━━ EXERCISE INPUTS ━━
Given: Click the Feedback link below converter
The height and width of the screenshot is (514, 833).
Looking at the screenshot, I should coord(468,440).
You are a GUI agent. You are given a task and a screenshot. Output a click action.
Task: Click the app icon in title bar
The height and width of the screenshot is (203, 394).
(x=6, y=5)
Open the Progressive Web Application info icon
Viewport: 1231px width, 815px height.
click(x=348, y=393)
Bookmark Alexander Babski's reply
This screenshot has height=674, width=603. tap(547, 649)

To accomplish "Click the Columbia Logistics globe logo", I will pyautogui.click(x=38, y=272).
━━━
Copy out every one of the lines above, word for word.

## WRITTEN SOLUTION
Given: Click the Feedback link below converter
The height and width of the screenshot is (514, 833).
Looking at the screenshot, I should coord(468,440).
You are a GUI agent. You are given a task and a screenshot. Output a click action.
Task: Click the app icon in title bar
The height and width of the screenshot is (203, 394).
(x=6, y=5)
Open the Progressive Web Application info icon
Viewport: 1231px width, 815px height.
click(x=348, y=393)
Bookmark Alexander Babski's reply
This screenshot has height=674, width=603. tap(547, 649)

To accomplish "Click the Columbia Logistics globe logo", I will pyautogui.click(x=38, y=272).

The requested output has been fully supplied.